- _Yazılı Talep_: Aşağıdaki verilerde "should" dizesini içeren bütün satırları topla ve her birini değiştirmeden aktar. Büyük ve küçük harf ayrımı dikkate alınmalıdır.

- _Verilen Bilgiler_:
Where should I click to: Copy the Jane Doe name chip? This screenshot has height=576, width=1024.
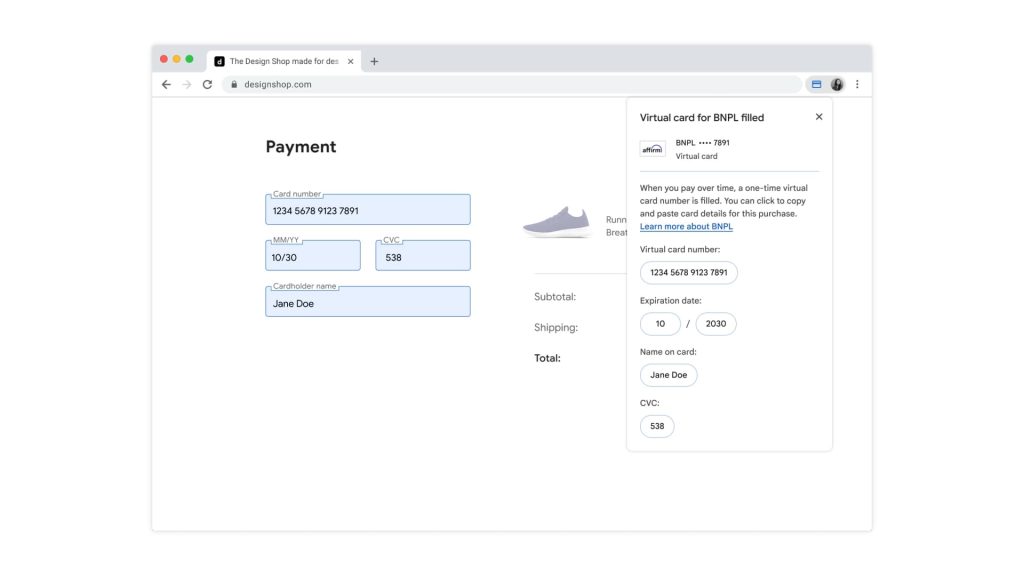point(668,375)
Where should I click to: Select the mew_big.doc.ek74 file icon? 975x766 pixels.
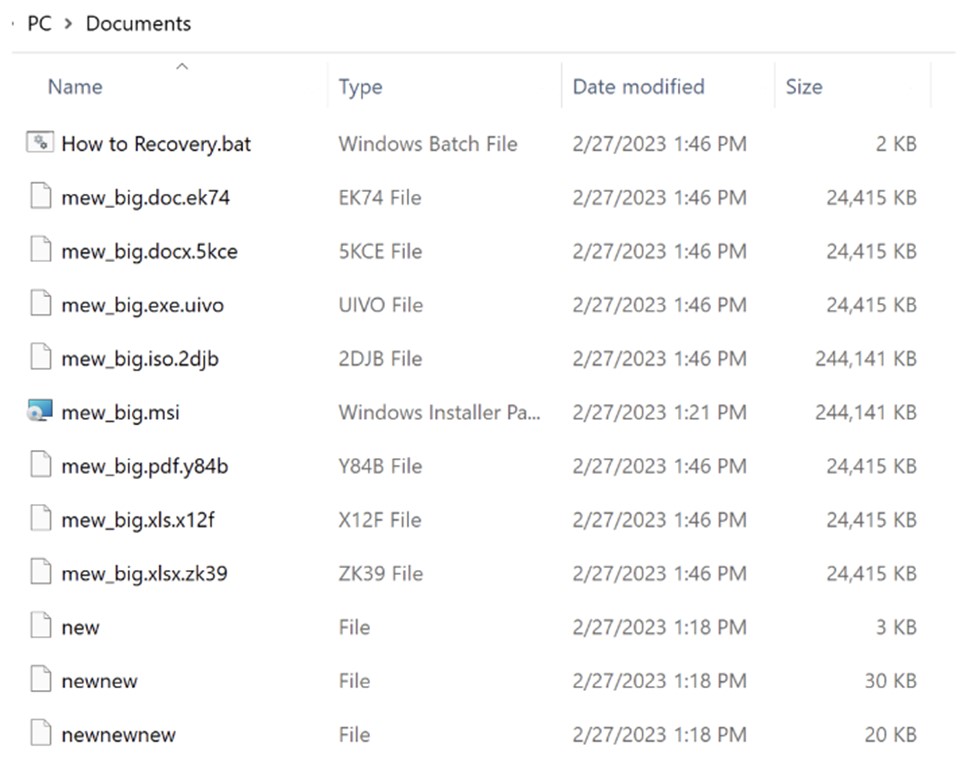[40, 197]

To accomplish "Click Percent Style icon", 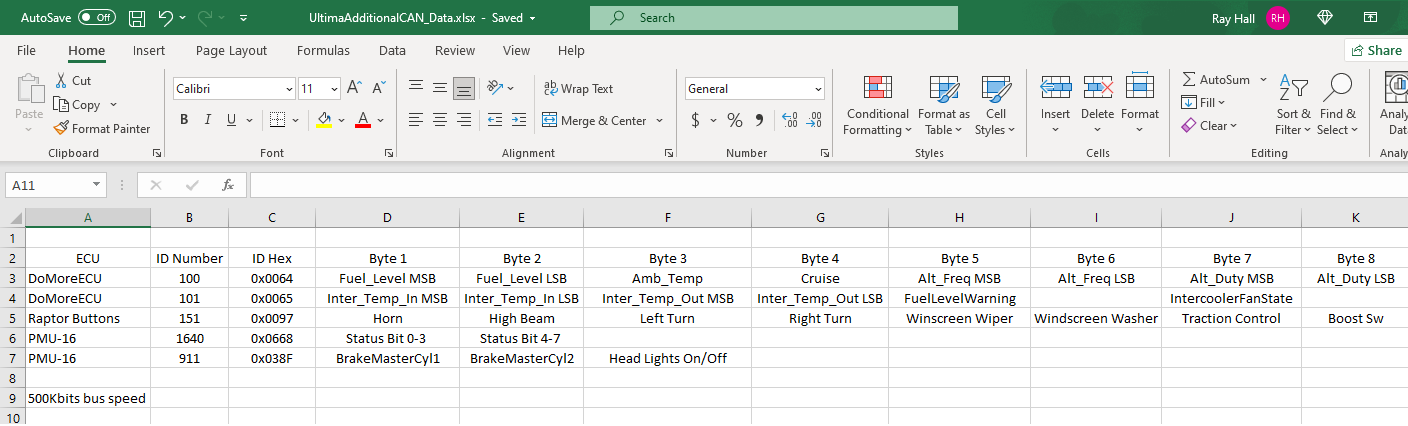I will [734, 120].
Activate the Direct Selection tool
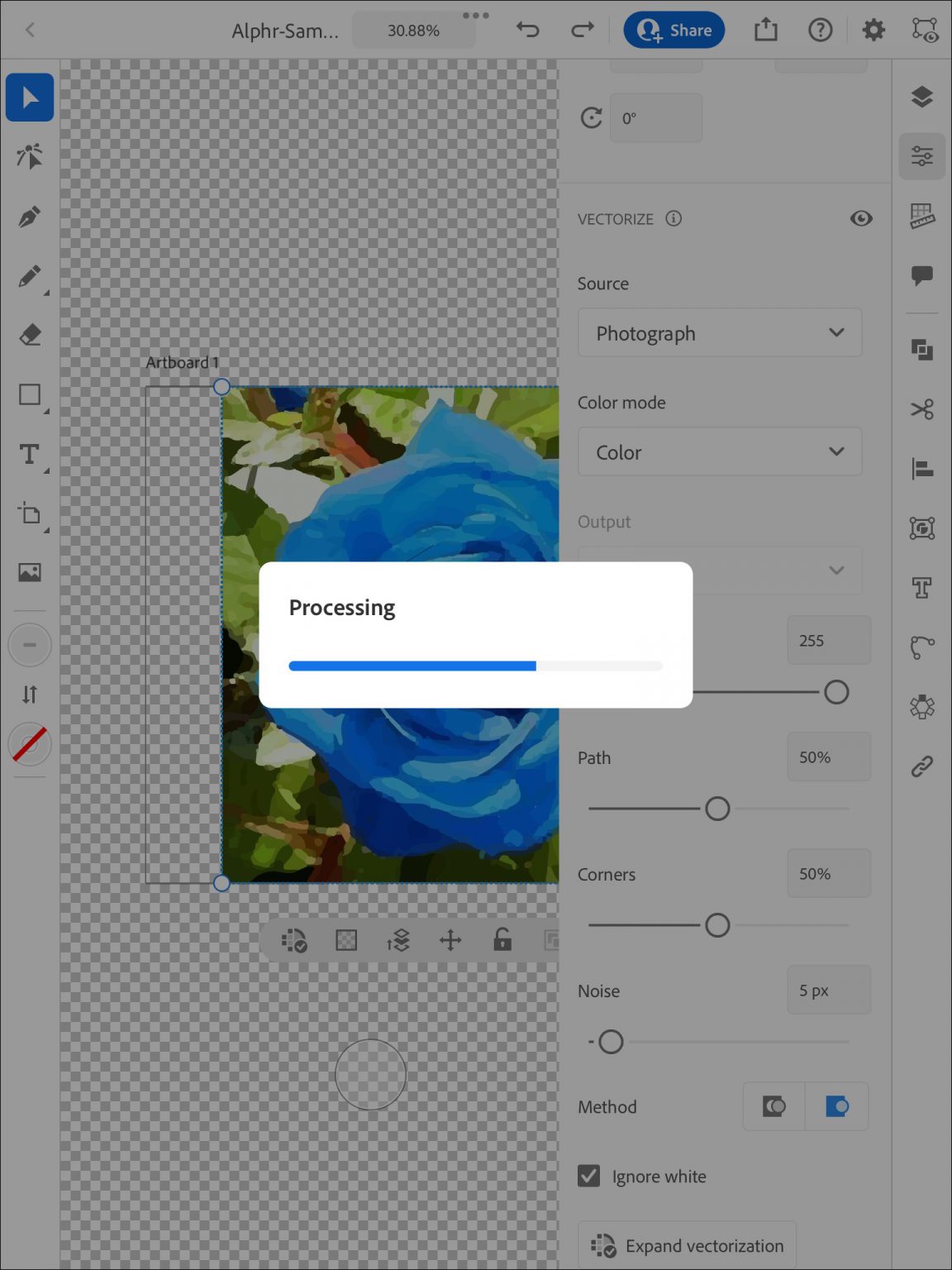 point(29,156)
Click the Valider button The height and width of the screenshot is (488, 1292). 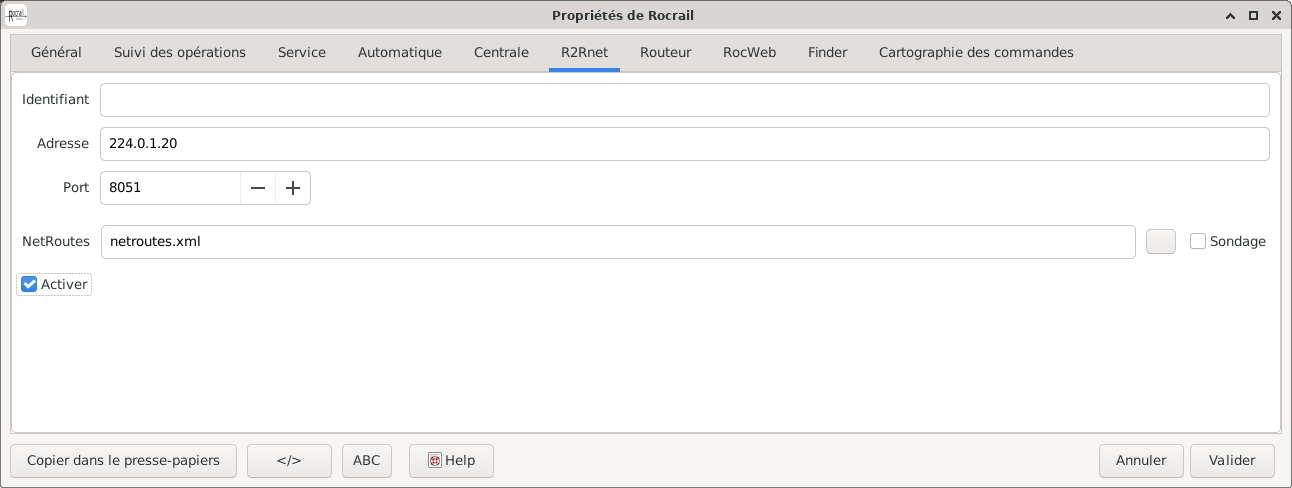coord(1232,461)
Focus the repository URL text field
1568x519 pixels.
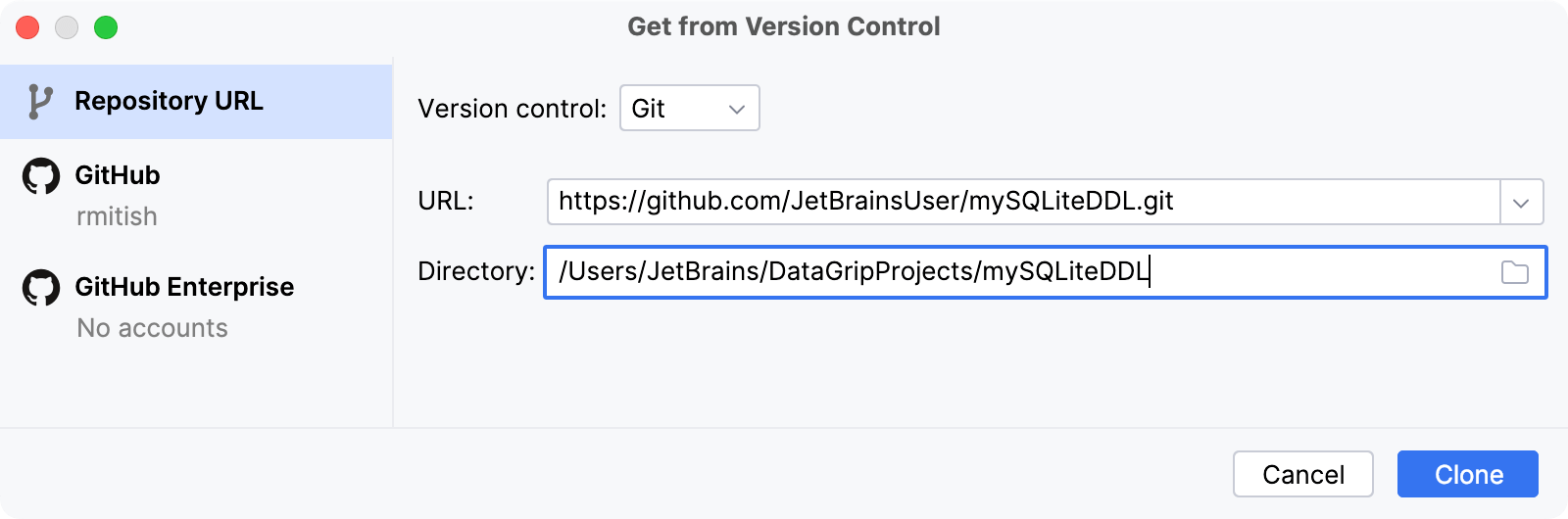(1019, 202)
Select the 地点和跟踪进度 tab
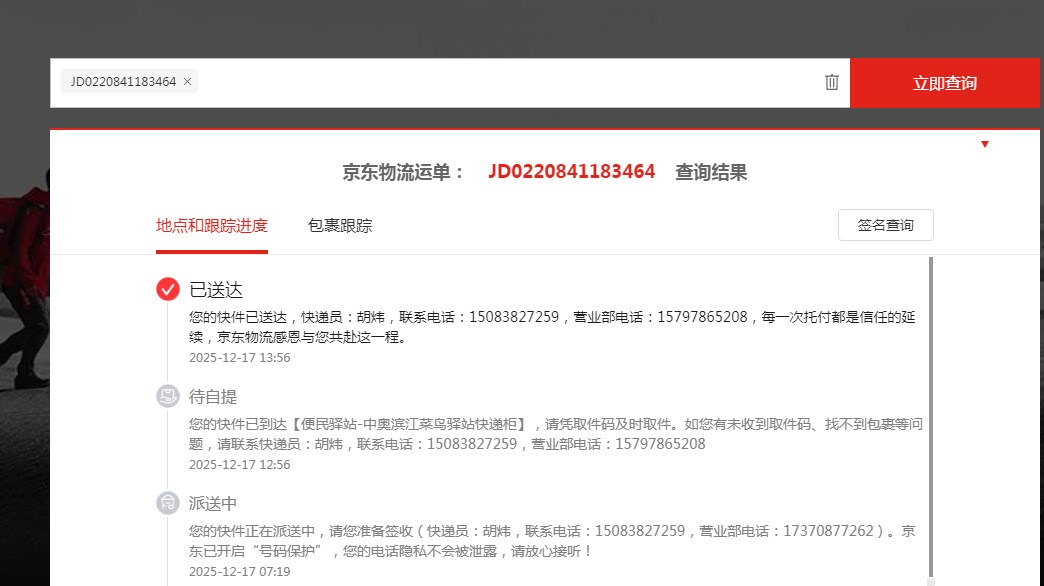Image resolution: width=1044 pixels, height=586 pixels. click(x=211, y=226)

- _Problemin Çözümü_:
Where should I click to: Copy the Jane Doe name chip? This screenshot has height=576, width=1024.
Where should I click to: Select the mew_big.doc.ek74 file icon? 975x766 pixels.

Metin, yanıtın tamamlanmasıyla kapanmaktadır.